[Harry Heathcote of Gangoil by Anthony Trollope]@TWC D-Link bookHarry Heathcote of Gangoil CHAPTER III 12/20
He was dressed much as a gentleman dresses in the country at home, and was therefore accounted to be a fop by Harry Heathcote, who was rarely seen abroad in other garb than that which has been described.
Harry was an aristocrat, and hated such innovations in the bush as cloth coats and tweed trowsers and neck-hand-kerchiefs. Medlicot had been full of wrath against his neighbor all the morning. There had been a tone in Heathcote's voice when he gave his parting warning as to the fire in Medlicot's pipe which the sugar grower had felt to be intentionally insolent.
Nothing had been said which could be openly resented, but offense had surely been intended; and then he had remembered that his mother had been already some months at the mill, and that no mark of neighborly courtesy had been shown to her. The Heathcotes had, he thought, chosen to assume themselves to be superior to him and his, and to treat him as though he had been some laboring man who had saved money enough to purchase a bit of land for himself.

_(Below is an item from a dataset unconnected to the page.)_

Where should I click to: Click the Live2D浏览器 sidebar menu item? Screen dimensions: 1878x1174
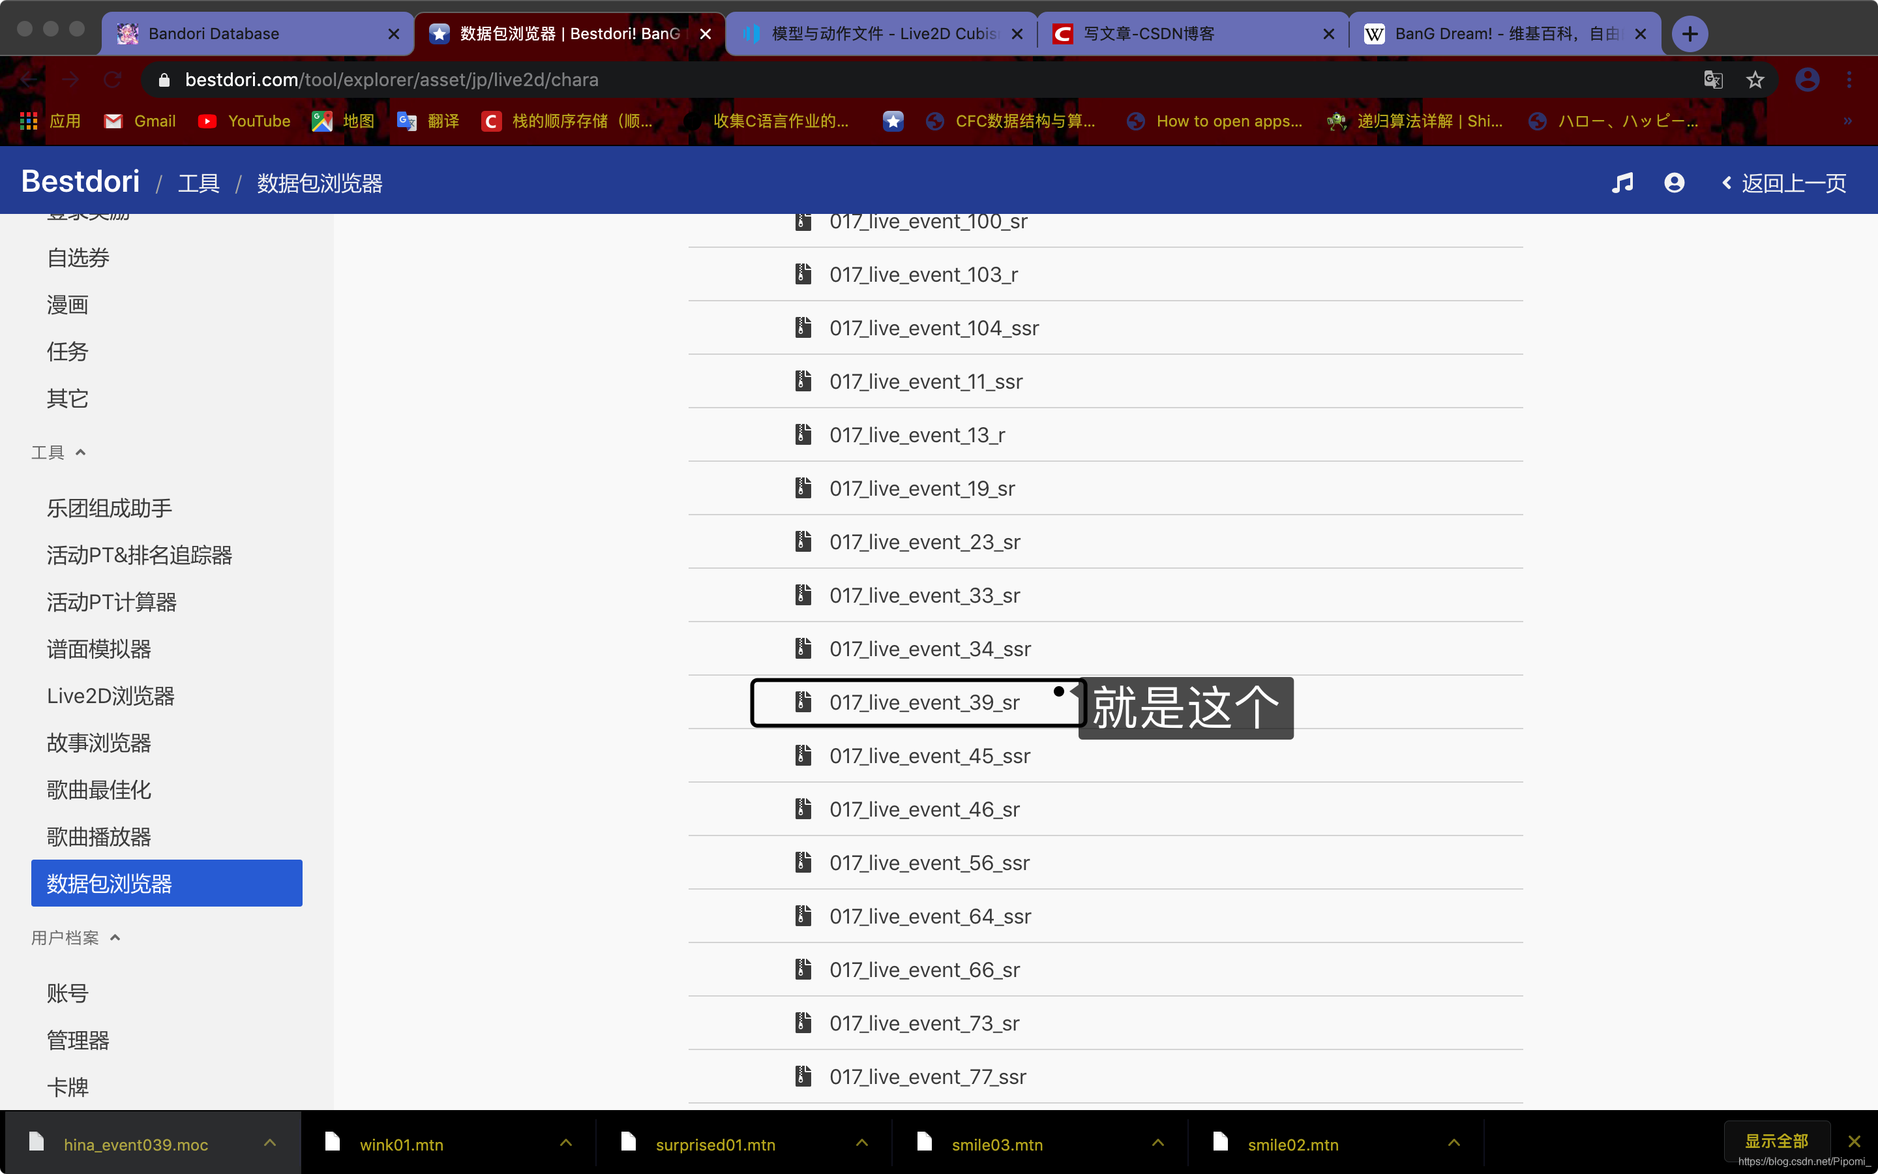tap(111, 695)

He was, therefore, astonished to find the two young ladies sitting with his mother on the very day after such an interview as that of the preceding night. "The leddies from Gangoil, Giles, have been guid enough to ride over and see me," said his mother. Medlicot, of course, shook hands with them, and expressed his sense of their kindness, but he did it awkwardly.
He soon, however, declared his purpose of riding part of the way back with them. "Mr.Heathcote must have been very wet last night," he said, when they were on horse-back, addressing himself to Kate Daly rather than to her sister. "Indeed he was--wet to the skin.